The Star Virus
- First edition
- Author: Barrington J. Bayley
- Cover artist: Kelly Freas
- Language: English
- Genre: Science fiction
- Publisher: Ace Books
- Publication date: 1970
- Publication place: United States
- Media type: Print (Paperback)
- Pages: 120

= The Star Virus =

1970 novel by Barrington J. Bayley

The Star Virus is the first science fiction novel by Barrington J. Bayley, expanded from a 1964 short story originally published in New Worlds. The plot centers on the attempts of humanity, the star virus of the title, to break through a barrier around the galaxy.

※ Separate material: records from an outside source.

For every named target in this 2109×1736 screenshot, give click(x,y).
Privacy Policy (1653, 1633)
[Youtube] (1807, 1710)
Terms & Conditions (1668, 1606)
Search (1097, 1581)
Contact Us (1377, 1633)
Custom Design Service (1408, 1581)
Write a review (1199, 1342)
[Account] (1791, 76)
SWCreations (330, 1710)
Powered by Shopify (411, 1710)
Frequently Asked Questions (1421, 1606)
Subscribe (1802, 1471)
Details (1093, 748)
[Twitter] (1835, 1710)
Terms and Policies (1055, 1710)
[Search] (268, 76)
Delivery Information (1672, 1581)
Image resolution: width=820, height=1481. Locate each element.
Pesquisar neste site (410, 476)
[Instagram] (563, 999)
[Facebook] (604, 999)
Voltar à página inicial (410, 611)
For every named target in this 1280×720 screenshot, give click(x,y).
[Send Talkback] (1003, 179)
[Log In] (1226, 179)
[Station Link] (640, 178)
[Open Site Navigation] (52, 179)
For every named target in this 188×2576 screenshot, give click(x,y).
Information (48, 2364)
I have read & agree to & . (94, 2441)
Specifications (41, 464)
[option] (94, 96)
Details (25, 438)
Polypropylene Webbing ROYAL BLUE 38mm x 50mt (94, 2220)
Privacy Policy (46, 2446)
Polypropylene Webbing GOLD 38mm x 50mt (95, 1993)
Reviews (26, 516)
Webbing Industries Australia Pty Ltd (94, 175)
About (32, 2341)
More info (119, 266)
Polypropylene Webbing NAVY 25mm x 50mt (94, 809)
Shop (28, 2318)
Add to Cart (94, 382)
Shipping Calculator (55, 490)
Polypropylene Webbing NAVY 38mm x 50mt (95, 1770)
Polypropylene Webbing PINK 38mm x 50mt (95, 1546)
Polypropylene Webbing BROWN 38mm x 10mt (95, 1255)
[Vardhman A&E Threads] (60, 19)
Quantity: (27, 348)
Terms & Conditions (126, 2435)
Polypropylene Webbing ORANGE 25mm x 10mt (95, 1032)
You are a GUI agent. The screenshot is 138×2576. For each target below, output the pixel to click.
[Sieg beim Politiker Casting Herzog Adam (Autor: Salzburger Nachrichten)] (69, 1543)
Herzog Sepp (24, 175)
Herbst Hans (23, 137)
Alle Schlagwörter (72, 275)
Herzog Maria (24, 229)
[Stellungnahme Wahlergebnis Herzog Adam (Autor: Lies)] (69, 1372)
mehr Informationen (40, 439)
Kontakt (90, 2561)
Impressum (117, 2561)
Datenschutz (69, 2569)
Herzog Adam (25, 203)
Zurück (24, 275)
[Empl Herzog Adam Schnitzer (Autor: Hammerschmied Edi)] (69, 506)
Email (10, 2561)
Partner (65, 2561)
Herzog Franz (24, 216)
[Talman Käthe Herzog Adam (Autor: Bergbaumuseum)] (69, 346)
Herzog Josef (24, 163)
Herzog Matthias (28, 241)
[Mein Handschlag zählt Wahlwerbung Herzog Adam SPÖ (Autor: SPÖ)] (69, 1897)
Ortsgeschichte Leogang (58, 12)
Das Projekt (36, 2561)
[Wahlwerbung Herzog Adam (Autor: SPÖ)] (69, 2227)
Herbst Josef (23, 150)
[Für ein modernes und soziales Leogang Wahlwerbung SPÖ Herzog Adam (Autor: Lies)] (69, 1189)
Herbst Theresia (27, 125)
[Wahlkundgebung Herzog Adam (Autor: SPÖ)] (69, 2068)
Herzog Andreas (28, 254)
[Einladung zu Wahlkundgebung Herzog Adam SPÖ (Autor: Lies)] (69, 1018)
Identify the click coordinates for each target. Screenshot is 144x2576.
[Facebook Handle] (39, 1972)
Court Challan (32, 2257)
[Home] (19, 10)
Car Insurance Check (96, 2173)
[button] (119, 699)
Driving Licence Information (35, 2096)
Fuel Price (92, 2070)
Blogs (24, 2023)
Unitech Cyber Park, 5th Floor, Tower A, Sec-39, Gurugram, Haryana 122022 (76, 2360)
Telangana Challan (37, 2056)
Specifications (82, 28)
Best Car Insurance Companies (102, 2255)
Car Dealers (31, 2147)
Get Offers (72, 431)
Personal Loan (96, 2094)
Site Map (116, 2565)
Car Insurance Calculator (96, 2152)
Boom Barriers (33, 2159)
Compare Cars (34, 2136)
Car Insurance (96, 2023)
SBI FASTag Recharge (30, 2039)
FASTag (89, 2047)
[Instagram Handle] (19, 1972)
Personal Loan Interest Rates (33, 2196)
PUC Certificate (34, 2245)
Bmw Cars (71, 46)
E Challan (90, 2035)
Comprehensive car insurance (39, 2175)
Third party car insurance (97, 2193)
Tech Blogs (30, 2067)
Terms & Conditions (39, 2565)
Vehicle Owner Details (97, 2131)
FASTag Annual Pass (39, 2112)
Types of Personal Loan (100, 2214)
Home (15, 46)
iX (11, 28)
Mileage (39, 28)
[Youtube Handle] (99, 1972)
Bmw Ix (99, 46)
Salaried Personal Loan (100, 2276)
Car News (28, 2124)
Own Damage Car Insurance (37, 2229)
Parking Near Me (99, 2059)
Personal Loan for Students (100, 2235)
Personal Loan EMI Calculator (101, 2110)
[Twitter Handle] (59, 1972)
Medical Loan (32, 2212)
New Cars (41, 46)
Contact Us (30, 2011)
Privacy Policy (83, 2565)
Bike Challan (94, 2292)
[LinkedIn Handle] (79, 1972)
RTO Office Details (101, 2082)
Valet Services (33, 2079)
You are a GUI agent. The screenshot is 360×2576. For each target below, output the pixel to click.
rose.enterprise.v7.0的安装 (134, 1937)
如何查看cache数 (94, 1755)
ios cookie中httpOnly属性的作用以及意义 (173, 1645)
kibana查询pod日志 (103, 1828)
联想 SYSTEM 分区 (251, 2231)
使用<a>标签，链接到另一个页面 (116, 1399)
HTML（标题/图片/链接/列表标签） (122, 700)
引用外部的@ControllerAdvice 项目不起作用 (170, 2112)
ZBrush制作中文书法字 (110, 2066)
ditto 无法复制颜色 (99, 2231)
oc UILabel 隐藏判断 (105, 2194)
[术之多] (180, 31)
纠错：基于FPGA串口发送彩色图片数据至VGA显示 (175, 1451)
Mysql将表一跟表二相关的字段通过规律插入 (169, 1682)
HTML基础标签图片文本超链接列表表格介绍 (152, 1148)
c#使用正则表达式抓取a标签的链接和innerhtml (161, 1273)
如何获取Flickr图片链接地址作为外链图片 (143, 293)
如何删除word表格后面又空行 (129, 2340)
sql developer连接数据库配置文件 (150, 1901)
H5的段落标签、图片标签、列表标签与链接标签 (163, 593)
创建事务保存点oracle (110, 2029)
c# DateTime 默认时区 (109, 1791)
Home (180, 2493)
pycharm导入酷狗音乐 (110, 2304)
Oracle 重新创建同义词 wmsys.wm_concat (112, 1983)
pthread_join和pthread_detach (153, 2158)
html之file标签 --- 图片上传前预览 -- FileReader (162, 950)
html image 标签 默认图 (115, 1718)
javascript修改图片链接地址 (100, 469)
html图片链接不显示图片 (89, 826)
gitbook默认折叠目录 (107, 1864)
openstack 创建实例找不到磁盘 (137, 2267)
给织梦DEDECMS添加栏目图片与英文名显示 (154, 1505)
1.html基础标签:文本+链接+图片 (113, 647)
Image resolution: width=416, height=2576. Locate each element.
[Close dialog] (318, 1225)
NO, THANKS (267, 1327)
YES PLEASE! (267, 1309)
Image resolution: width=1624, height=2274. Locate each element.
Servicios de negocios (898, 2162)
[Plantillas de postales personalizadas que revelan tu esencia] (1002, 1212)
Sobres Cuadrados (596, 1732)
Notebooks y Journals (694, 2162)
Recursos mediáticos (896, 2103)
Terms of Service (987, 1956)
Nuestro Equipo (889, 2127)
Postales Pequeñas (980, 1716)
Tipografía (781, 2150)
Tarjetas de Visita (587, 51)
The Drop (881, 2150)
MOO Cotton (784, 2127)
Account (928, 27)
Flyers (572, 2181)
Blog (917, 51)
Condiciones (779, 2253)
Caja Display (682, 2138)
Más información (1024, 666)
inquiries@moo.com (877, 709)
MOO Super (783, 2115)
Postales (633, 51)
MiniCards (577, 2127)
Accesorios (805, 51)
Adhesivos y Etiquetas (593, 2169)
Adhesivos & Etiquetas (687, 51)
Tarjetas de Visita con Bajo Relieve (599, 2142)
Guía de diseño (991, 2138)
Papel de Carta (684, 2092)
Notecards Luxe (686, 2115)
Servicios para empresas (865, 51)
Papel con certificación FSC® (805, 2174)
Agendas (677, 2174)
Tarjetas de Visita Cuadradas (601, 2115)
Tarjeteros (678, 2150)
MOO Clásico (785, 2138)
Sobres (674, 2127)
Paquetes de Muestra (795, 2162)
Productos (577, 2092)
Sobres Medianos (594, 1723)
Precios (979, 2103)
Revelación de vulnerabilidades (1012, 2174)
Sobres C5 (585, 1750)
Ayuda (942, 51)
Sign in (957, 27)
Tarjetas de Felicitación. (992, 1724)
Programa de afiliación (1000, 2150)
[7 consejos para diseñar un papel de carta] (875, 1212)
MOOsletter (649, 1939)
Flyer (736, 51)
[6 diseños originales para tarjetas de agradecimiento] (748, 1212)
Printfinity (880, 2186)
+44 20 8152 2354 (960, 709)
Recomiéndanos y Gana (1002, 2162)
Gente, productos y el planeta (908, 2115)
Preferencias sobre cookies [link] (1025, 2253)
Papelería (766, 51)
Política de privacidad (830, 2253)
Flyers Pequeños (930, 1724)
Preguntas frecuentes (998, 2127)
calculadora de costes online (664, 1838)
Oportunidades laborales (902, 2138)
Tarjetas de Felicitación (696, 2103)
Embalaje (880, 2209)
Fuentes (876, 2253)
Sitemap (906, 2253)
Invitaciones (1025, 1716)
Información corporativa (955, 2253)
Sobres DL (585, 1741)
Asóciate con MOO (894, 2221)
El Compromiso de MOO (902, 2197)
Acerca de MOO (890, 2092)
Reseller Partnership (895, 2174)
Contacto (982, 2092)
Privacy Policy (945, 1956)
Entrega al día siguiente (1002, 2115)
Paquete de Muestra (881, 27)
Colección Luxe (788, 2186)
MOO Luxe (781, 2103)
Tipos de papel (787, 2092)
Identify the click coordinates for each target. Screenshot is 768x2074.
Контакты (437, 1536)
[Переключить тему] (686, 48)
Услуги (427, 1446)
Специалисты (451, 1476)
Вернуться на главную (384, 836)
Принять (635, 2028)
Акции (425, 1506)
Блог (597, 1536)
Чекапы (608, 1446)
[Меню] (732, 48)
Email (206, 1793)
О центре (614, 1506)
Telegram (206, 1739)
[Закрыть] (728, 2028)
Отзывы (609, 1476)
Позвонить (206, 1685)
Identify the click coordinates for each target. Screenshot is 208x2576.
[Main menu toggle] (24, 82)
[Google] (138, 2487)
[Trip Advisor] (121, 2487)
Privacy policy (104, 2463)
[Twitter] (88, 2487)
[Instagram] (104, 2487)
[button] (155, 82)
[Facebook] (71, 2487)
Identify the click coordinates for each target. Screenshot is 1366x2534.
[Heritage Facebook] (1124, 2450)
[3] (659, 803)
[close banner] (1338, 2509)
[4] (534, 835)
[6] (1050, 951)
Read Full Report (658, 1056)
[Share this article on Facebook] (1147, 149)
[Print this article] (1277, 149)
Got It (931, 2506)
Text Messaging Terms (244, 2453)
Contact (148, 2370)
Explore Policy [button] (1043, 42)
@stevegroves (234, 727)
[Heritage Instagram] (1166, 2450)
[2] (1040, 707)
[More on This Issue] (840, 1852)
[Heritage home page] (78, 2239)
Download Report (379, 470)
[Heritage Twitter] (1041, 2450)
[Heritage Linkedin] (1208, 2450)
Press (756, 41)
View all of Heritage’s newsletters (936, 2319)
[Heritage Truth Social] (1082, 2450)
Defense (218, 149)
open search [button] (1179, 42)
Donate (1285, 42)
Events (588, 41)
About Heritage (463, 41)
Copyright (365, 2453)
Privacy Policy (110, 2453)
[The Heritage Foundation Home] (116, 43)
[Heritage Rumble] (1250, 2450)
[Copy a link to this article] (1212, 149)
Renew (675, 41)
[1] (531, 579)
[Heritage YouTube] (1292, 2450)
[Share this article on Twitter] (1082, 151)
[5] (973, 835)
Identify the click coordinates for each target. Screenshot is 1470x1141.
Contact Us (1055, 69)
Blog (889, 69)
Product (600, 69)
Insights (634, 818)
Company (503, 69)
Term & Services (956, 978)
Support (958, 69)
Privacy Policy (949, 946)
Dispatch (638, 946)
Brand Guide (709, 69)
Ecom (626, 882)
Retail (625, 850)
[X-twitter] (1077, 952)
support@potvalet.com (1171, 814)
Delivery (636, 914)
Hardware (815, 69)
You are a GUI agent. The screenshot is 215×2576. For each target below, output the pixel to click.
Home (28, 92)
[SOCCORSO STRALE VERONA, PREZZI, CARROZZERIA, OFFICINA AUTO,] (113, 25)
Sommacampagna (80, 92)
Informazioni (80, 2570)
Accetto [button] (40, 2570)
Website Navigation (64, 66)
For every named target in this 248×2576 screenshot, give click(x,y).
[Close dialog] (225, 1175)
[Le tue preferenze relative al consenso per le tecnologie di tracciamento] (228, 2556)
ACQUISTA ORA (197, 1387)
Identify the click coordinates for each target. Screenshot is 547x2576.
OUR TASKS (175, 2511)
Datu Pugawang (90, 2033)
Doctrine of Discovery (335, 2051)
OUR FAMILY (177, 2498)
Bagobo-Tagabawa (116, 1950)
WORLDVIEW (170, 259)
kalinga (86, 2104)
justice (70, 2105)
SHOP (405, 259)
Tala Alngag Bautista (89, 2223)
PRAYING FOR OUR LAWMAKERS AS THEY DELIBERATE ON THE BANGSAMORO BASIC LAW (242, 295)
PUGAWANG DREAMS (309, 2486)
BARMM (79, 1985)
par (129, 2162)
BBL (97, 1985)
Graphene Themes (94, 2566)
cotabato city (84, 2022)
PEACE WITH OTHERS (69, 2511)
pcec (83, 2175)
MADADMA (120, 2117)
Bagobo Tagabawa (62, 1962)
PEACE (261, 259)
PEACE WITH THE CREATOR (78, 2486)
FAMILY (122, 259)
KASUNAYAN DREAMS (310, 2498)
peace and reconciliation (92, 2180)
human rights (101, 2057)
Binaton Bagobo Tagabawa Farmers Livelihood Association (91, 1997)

==Literary significance and reception==
Rhys Hughes said that the novel was "mildly exciting" but faulted its impatience, lack of satisfactory explanations and "its callow attempt at mutating the ethics of the disaster-epic". However, he also notes that the novel's downbeat tone did go on to influence writers such as M. John Harrison.

Similarly, John Clute recognised the influence of the "complex and somewhat gloomy" novel on British SF, though he adds that readers of conventional space opera may have been alienated by Bayley's style and tone.

William S. Burroughs used the concept of "deadliners" from the novel in his own Nova Express, quoting Bayley's story in its New Worlds appearance.